AIR Worldwide's Peter Sousounis discusses approaches used to determine if classes of extreme weather events and individual historical natural catastrophe events occurred as the result of climate change or current atmospheric conditions at the time. Approaches include historical observation, the use of climate models that compare how extreme events unfold in the presence or absence of rising temperatures, and assessing explanability (the level of scientific knowledge about how global warming will affect the atmospheric processes that produce certain types of events) for classes of events. Fractions of attributable risk measure the proportion of an individual adverse event attributable to the presence of greenhouse gas emissions.

Advances in climate models and data science are being fed by a deeper physical understanding of the mechanisms that cause extreme weather events and have opened up a relatively new branch of climate change science: the science of event attribution.

Two approaches to event attribution—using observation data and climate models—are discussed below, although most studies typically use a combination of the two.

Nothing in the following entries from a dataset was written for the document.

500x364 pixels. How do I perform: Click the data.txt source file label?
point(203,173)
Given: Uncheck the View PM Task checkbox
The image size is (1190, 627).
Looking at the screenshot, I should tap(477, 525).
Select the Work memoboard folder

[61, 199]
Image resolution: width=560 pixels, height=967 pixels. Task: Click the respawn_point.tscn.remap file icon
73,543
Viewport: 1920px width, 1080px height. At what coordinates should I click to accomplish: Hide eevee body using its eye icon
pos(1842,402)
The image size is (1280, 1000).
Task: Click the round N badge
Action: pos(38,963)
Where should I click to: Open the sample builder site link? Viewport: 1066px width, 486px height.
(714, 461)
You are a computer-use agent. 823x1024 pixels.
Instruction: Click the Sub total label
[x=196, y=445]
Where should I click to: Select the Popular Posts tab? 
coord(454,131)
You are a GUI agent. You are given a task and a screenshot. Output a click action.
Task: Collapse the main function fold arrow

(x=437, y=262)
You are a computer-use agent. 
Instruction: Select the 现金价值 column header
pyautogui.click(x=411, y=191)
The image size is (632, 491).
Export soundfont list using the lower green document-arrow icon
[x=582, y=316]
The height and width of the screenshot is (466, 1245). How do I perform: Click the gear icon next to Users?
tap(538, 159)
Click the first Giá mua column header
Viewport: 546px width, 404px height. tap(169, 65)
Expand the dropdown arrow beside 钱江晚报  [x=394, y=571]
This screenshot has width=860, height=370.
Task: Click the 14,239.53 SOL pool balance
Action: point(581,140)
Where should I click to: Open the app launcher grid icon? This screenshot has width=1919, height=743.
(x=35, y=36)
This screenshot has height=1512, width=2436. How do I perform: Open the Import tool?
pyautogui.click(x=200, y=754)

A physical understanding of how weather events evolve and how a changing climate might impact that evolution is what gives us confidence in our findings.

Extreme weather events are a natural part of Earth’s climate system. We have seen them throughout recorded history, and there is no reason to believe that we’ve seen the worst even in the absence of climate change. Extreme events are, by definition, rare, so observational data for them is naturally scarce in the short historical record and we should expect—and prepare—for loss records to be broken. This is why catastrophe models include correspondingly rare events that cause losses well above those in the historical record.